**Exercise**
Please write each line of the entries below as one string in a JSON list, skipping blank lines and leaving out the pictures.

**Input for this task**
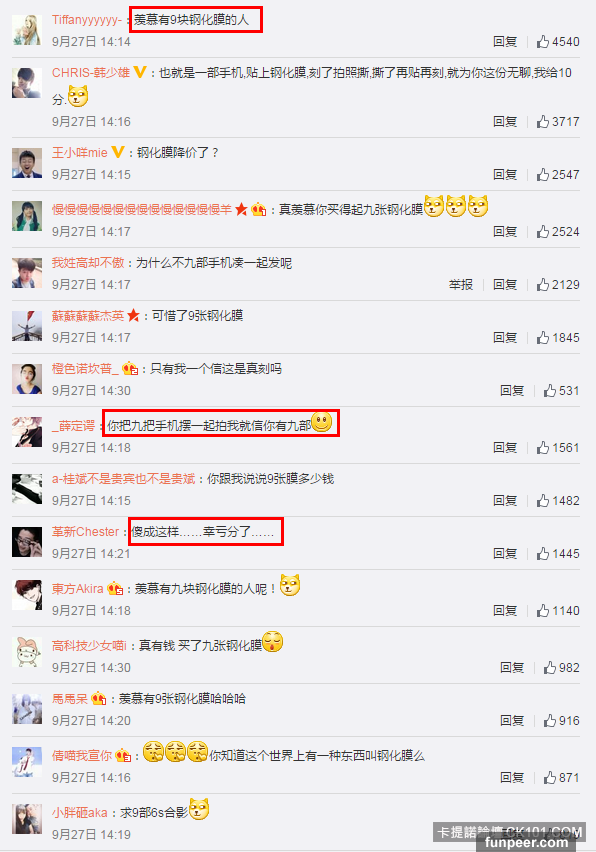Like 蘇蘇蘇蘇杰英's comment with 1845 likes
The image size is (596, 852).
pos(543,337)

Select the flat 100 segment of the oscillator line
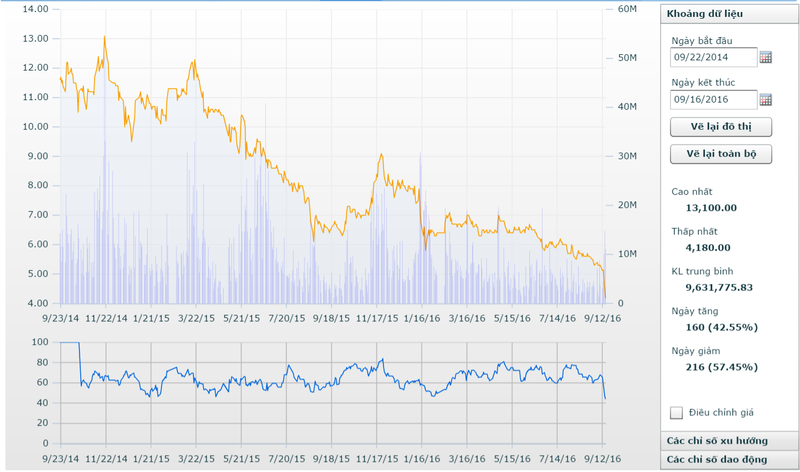[69, 342]
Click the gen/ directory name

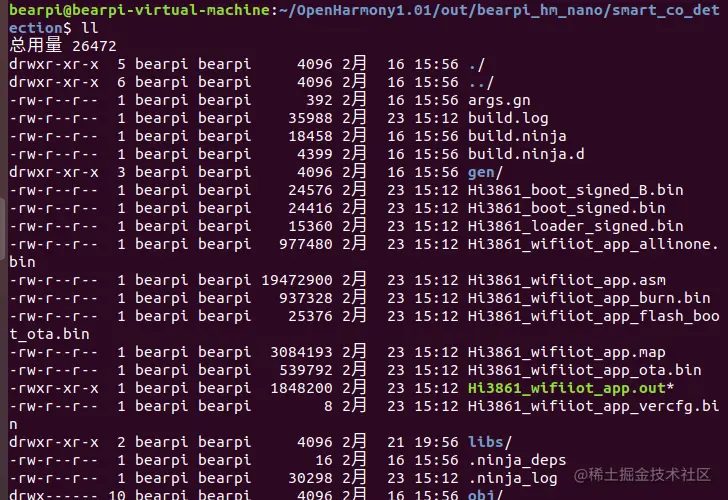pos(485,172)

**Correct output**
[
  "Like 蘇蘇蘇蘇杰英's comment with 1845 likes",
  "The image size is (596, 852).",
  "pos(543,337)",
  "Select the flat 100 segment of the oscillator line",
  "[69, 342]",
  "Click the gen/ directory name",
  "pos(485,172)"
]